Objetivo do exercício — Troque "cozinha" por "sala" no trecho da crítica sobre o filme Maligno entre "Cena do filme" e "Warner Bros. Pictures)", inclusive, e reescreva esse trecho com a troca.

══ Texto para leitura ══

Maligno, de James Wan, é criativo, sombrio e surpreendente

Cena do filme Maligno. A imagem mostra a personagem Madison sentada no chão de uma cozinha. Sua expressão é de medo e surpresa. Madison é interpretada por Annabelle Wallis, uma mulher branca, de cabelos castanhos, lisos, com uma franja. A câmera filma de baixo para cima, de forma que os pés da atriz estão maiores e mais próximos do telespectador do que sua cabeça. Madison está centralizada na imagem. Atrás dela, ao fundo, estão armários e uma janela. Está de dia e uma luz fraca, que vem da janela, ilumina a cena. A imagem também tem uma iluminação azulada.
Em Maligno, James Wan une, com maestria, referências de várias vertentes do Horror (Foto: Warner Bros. Pictures)

Mariana Nicastro

Para os fãs do Terror, o nome de James Wan se destaca na atualidade devido ao seu talento em transformar até mesmo os roteiros mais simples em obras memoráveis. Isso ocorre com Jogos Mortais, Invocação do Mal, Sobrenatural, Velozes e Furiosos 7 ou Aquaman. Com Maligno, ele se superou. O longa se desenvolve sob uma ótica de Horror italiano setentista, com cores vibrantes, cenários diferenciados, atuações e trilha sonora novelescas e um vilão misterioso, cruel e interessante.

═══
══ Registros de dados ══

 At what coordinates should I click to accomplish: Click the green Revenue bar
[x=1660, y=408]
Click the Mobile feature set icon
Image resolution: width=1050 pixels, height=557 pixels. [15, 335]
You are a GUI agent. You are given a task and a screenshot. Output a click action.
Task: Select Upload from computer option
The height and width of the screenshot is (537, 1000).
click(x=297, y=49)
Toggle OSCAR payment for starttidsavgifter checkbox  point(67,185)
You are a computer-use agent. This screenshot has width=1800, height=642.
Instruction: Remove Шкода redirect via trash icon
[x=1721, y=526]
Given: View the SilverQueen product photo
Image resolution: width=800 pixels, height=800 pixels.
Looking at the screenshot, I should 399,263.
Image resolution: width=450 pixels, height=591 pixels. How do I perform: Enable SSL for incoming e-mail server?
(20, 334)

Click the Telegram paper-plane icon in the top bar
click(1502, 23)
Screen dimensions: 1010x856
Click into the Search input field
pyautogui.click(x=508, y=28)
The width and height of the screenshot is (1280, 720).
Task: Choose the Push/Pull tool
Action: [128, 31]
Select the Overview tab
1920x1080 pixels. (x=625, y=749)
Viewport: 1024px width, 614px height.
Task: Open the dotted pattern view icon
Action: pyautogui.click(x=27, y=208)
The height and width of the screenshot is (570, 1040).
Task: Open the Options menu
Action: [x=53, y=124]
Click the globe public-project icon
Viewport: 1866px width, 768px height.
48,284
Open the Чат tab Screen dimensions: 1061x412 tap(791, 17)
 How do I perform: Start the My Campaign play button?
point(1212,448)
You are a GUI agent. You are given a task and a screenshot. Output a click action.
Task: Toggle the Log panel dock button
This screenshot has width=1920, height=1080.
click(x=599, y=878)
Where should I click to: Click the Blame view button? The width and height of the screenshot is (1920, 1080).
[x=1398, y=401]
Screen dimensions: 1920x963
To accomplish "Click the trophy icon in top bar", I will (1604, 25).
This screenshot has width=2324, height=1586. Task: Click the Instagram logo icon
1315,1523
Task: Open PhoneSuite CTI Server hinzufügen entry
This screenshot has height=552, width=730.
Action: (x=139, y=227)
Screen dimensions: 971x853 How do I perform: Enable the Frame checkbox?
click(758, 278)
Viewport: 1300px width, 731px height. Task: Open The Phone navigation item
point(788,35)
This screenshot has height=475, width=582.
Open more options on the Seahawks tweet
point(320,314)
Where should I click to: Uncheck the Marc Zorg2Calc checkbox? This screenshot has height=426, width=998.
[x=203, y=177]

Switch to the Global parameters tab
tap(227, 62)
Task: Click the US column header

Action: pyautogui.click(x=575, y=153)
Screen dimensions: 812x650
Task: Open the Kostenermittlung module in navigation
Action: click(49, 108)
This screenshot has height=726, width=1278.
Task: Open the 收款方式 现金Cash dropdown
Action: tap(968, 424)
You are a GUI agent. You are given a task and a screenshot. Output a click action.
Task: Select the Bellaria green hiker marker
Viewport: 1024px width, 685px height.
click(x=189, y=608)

═══

Resposta escrita —
Cena do filme Maligno. A imagem mostra a personagem Madison sentada no chão de uma sala. Sua expressão é de medo e surpresa. Madison é interpretada por Annabelle Wallis, uma mulher branca, de cabelos castanhos, lisos, com uma franja. A câmera filma de baixo para cima, de forma que os pés da atriz estão maiores e mais próximos do telespectador do que sua cabeça. Madison está centralizada na imagem. Atrás dela, ao fundo, estão armários e uma janela. Está de dia e uma luz fraca, que vem da janela, ilumina a cena. A imagem também tem uma iluminação azulada.
Em Maligno, James Wan une, com maestria, referências de várias vertentes do Horror (Foto: Warner Bros. Pictures)